He recalls the young preacher pulling up to the curb in a blue Pontiac and then entering the Montgomery, Alabama barber shop, ready for a haircut. “Heck,” the barber, Nelson Malden, remembers thinking. “I could knock him out in 15 minutes.” He asked the customer for his name. “Martin Luther King,” the young man replied.
In the months that followed, Malden would cut King’s hair seven or eight more times, noticing that the minister always left the shop without leaving a tip. Humorous cajoling followed, to no avail. “We had a very good relationship,” Malden recalls with amusement.
That memory, dating from 1954, is among the poignant stories recounted by veterans of the Civil Rights Era in Voices of Alabama, an online digital platform of videos, vintage photographs, maps and timelines launched today by the World Monuments Fund, the Birmingham Civil Rights Institute and the Alabama African-American Civil Rights Heritage Sites Consortium.
The stories flow from 20 sites championed by the consortium for having played significant roles in the African American struggle for freedom, from the Civil Rights campaigns of the 1950s and 60s on back to the Reconstruction era. In 2018, the World Monuments Fund added the consortium to its biennial watch list of sites around the globe whose heritage needs protection.
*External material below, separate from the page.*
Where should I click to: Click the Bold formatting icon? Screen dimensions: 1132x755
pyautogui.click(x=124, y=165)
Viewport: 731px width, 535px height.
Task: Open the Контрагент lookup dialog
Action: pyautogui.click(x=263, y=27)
“There’s a sense of urgency in collecting these stories,” says Priscilla Hancock Cooper, the project director for the consortium. “The Civil Rights generation is aged and dying.” By amplifying voices like Malden’s through the online platform, she says, “the hope is getting a new generation engaged.”
Some of the 20 sites are not yet open for tours or lack a website, Cooper noted. The consortium hopes that the online platform will spread awareness so that each one is nurtured and finds the financial means to become sustainable.
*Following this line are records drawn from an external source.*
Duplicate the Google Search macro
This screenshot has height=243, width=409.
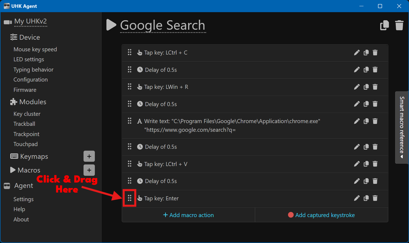[x=384, y=25]
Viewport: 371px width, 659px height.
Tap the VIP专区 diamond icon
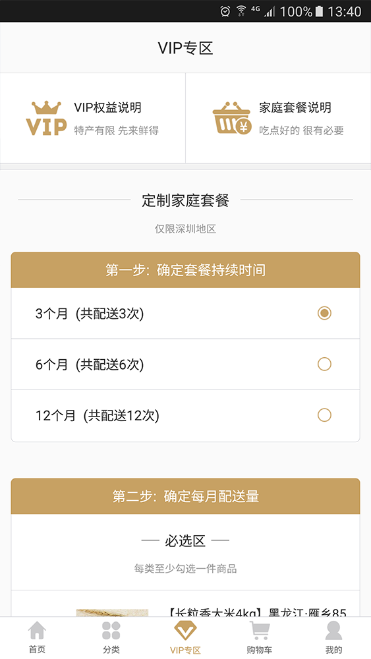tap(185, 631)
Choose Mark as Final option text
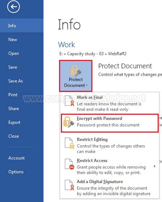The height and width of the screenshot is (202, 162). point(90,97)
Malden’s barber shop is on the ground floor of the Ben Moore Hotel, which opened its doors to African American customers soon after it was built in 1945 and was the site of historic meetings between representatives of the black and white populations of Montgomery. Malden notes that performers like Duke Ellington, Ray Charles and Ike and Tina Turner would stay there when they came to town, and that Civil Rights campaigners used it as a starting point for a massive march to the local courthouse.
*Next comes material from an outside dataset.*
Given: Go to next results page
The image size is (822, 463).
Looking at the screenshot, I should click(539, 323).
Another video offers testimony from Joyce Parrish O’Neal, a member of the Brown Chapel AME Church in Selma, Alabama, built in 1908 and the gathering point for the Selma-to-Montgomery Civil Rights marches. After hearing chilling screams and horses’ hooves, O’Neal recalls watching state troopers on horseback, armed with clubs and tear gas, pursuing protest marchers fleeing toward the church during the Bloody Sunday crackdown on 7 March, 1965. “I remember seeing the horses ride up the steps, which was terrible for me because this was a sacred place for me,” she says. “I was baptised as an infant right at that altar.”
Valda Harris Montgomery reminisces in anther video about growing up in the Dr Richard H. Harris Jr House in Montgomery, dating from the turn of the 20th century. She remembers her father hosting figures like King, the Reverend Ralph Abernathy and the Reverend Joseph Lowery. “It was a safe place to come and discuss, someplace they could relax,” Montgomery says. The Civil Rights leaders would troop to the top floor of the house, draft plans for protests and take them down to students waiting below, she says.
Most vividly, she recalls how 33 Freedom Riders—the activists who rode interstate buses into segregated Southern cities—took refuge in her home after the National Guard rescued them from a white mob at the Greyhound bus station and transported them to safety in a truck.
Another video centres on the 1889 Dexter Avenue Baptist Church in Montgomery, where King became pastor in 1954 and rallied churchgoers behind the local bus boycott by African Americans late the following year. Ralph Joseph Bryson, a longtime member of the church, recalls King applying for the pastor’s job. “We interviewed a number of young men, but when Martin came, he gave a sermon—when he finished, we said: there’s no sense in going any further. He was our man.”
The online platform was launched with support from Jack Shear and the Ellsworth Kelly Foundation as well as Friends of Heritage Preservation.